| Work instruction |
Pictures stay out of the answer, but every line of the material must be restated exactly.

| Listed entries |
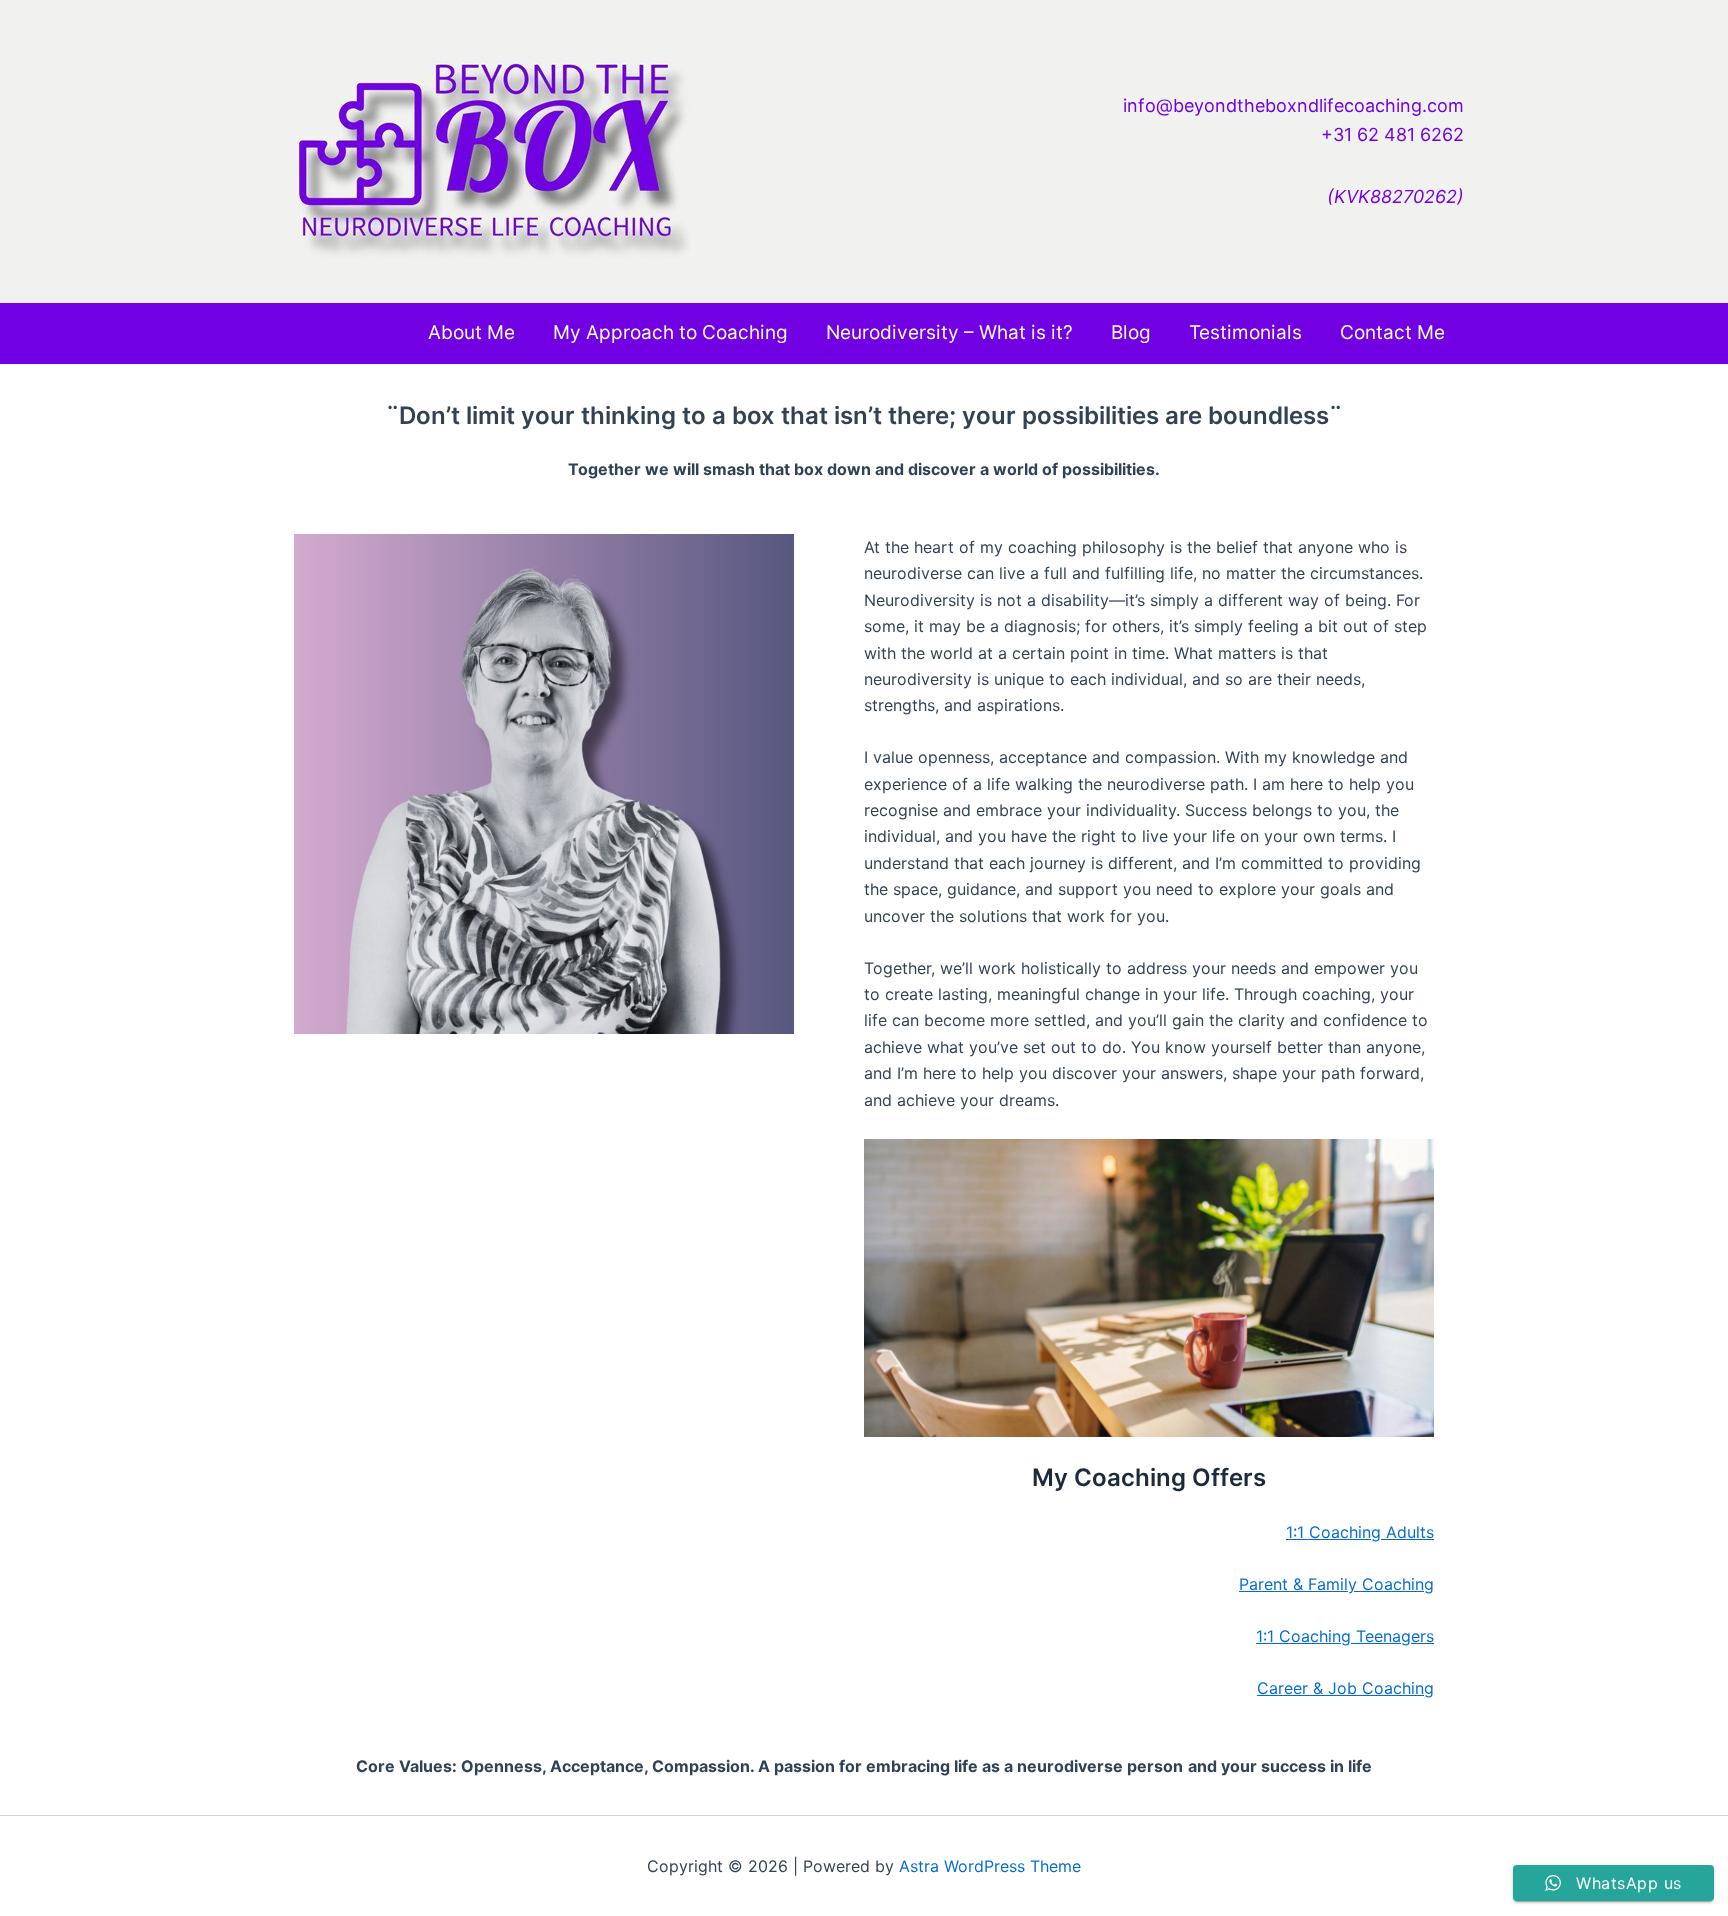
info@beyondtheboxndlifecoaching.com (1293, 105)
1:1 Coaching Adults (1360, 1532)
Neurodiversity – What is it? (949, 332)
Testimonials (1245, 332)
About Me (471, 332)
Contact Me (1392, 332)
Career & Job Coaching (1345, 1688)
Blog (1131, 332)
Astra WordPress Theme (990, 1866)
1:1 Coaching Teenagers (1345, 1636)
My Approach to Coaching (670, 332)
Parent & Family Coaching (1336, 1584)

| Your solution |
info@beyondtheboxndlifecoaching.com (1293, 105)
1:1 Coaching Adults (1360, 1532)
Neurodiversity – What is it? (949, 332)
Testimonials (1245, 332)
About Me (471, 332)
Contact Me (1392, 332)
Career & Job Coaching (1345, 1688)
Blog (1131, 332)
Astra WordPress Theme (990, 1866)
1:1 Coaching Teenagers (1345, 1636)
My Approach to Coaching (670, 332)
Parent & Family Coaching (1336, 1584)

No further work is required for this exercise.